MODP: Multi Objective Directional Prompting
Aashutosh Nema, Samaksh Gulati, Evangelos Giakoumakis, Bipana Thapaliya
TL;DR
MODP reframes prompt engineering as a multi-objective directional optimization that jointly considers task-specific objectives and an LLM's intrinsic behavior. By defining objectives, constructing representative samples, weighting criteria, and iterating prompts, the framework yields robust, production-ready prompts and improves performance on both synthetic and enterprise data, demonstrated by a 26% gain and production deployment in Dell’s Next Best Action tool. The approach emphasizes a structured, metric-driven process with human-in-the-loop considerations to manage hallucinations, toxicity, and output adherence, addressing core limitations of prior prompt engineering work.
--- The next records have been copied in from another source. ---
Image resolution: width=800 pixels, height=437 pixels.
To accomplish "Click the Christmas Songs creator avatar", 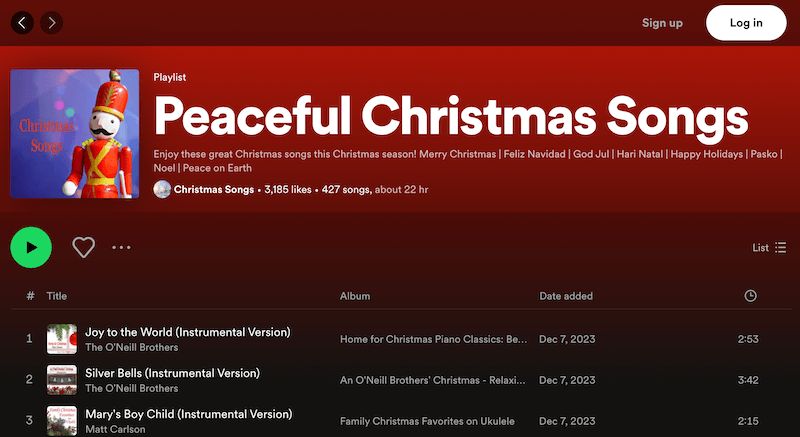I will 162,189.
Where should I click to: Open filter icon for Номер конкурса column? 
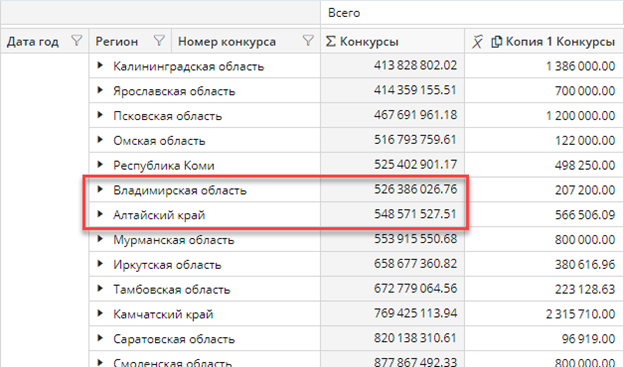pyautogui.click(x=308, y=41)
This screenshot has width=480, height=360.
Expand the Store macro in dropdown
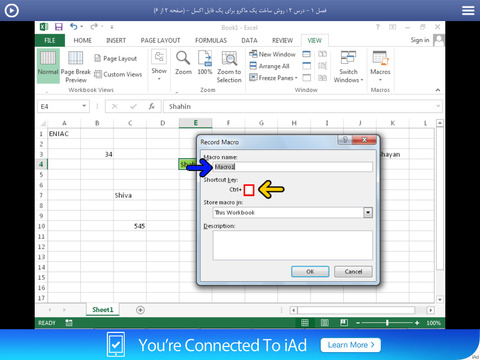pyautogui.click(x=368, y=212)
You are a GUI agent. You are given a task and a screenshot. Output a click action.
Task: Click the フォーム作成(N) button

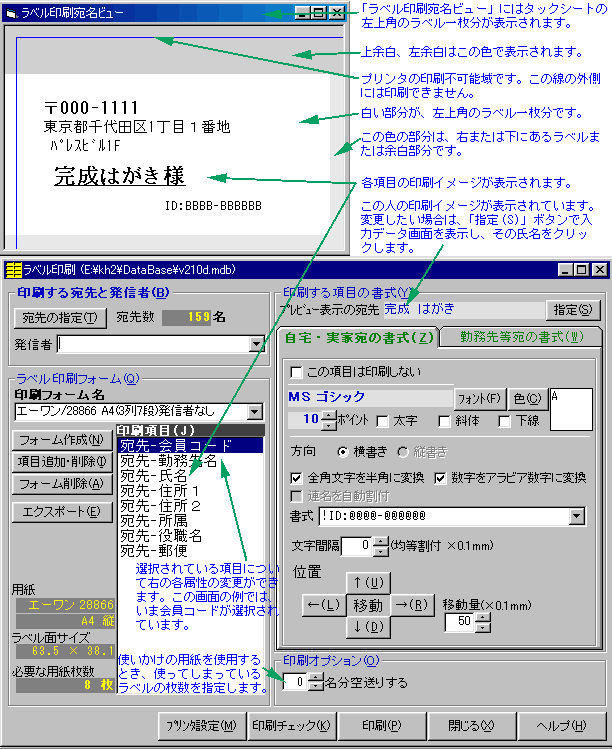pos(62,439)
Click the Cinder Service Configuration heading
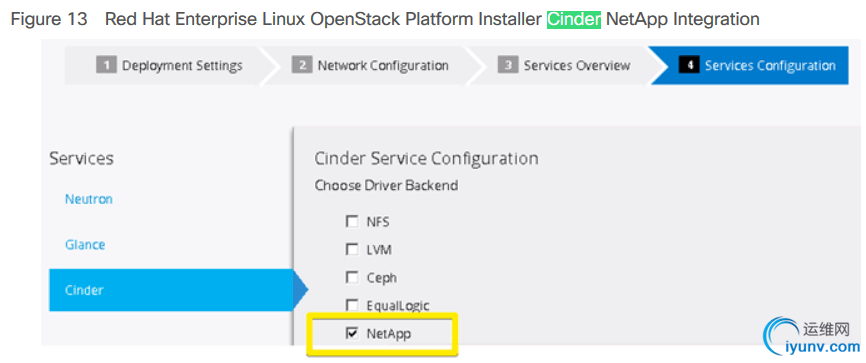 [x=426, y=159]
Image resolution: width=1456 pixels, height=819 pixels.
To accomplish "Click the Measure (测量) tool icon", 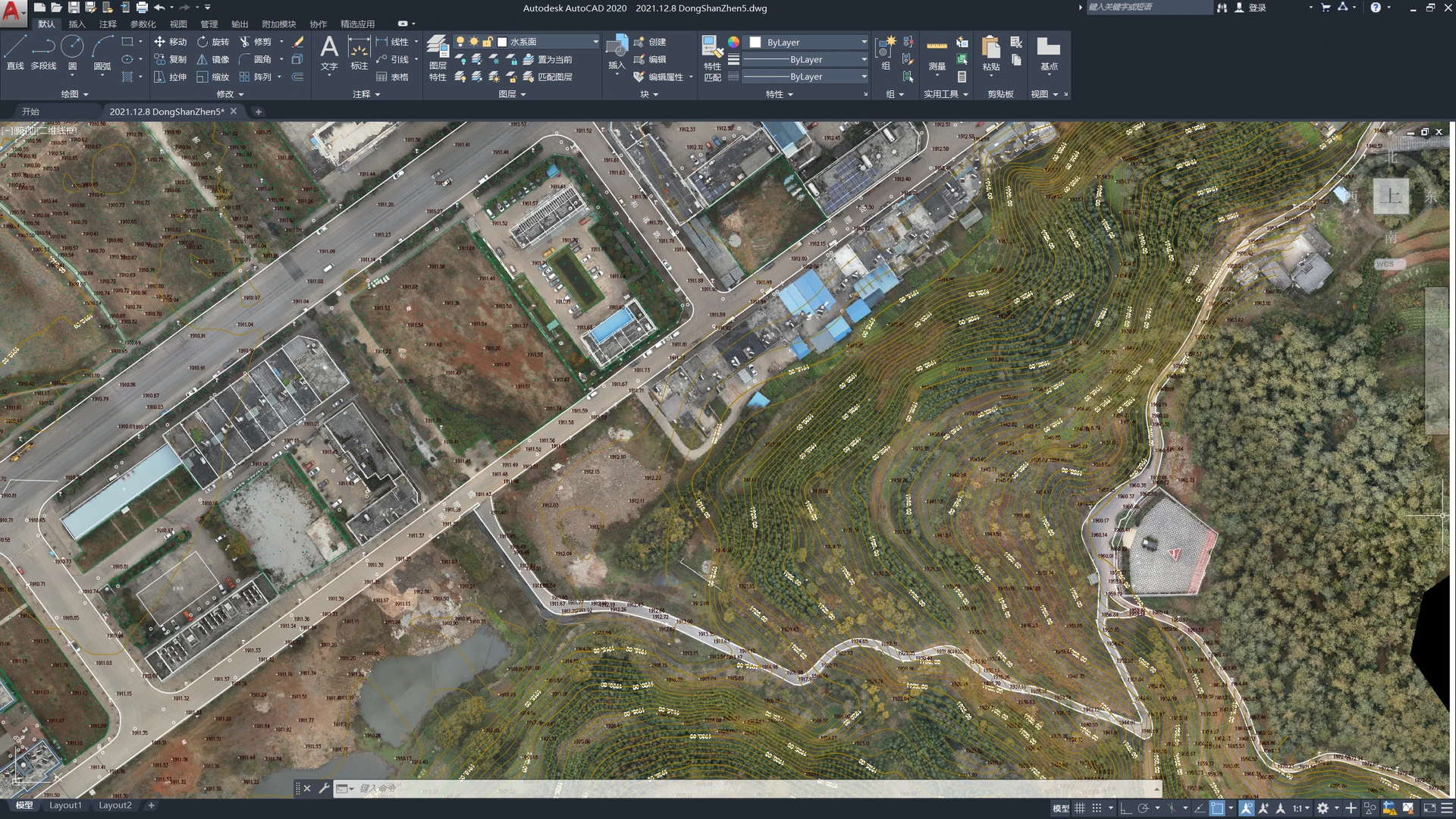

In practice, MODP offers a scalable path to reliable LLM deployment across tasks and models, with potential extensions to multi-agent systems, long-context reasoning, and Pareto-front optimization for stopping criteria.
Abstract
Recent advances in large language models (LLMs) have led to their popularity across multiple use-cases. However, prompt engineering, the process for optimally utilizing such models, remains approximation-driven and subjective. Most of the current research on prompt engineering focuses on task-specific optimization, while neglecting the behavior of the LLM under consideration during prompt development. This paper introduces MODP -- Multi Objective Directional Prompting, a framework based on two key concepts: 1) multi-objectivity: the importance of considering an LLM's intrinsic behavior as an additional objective in prompt development, and 2) directional prompting: a metrics-driven method for prompt engineering to ensure development of robust and high-precision prompts. We demonstrate the effectiveness of our proposed ideas on a summarization task, using a synthetically created dataset, achieving a 26% performance gain over initial prompts. Finally, we apply MODP to develop prompts for Dell's Next Best Action support tool, which is now in production and is used by more than 10,000 internal support agents and serving millions of customers worldwide.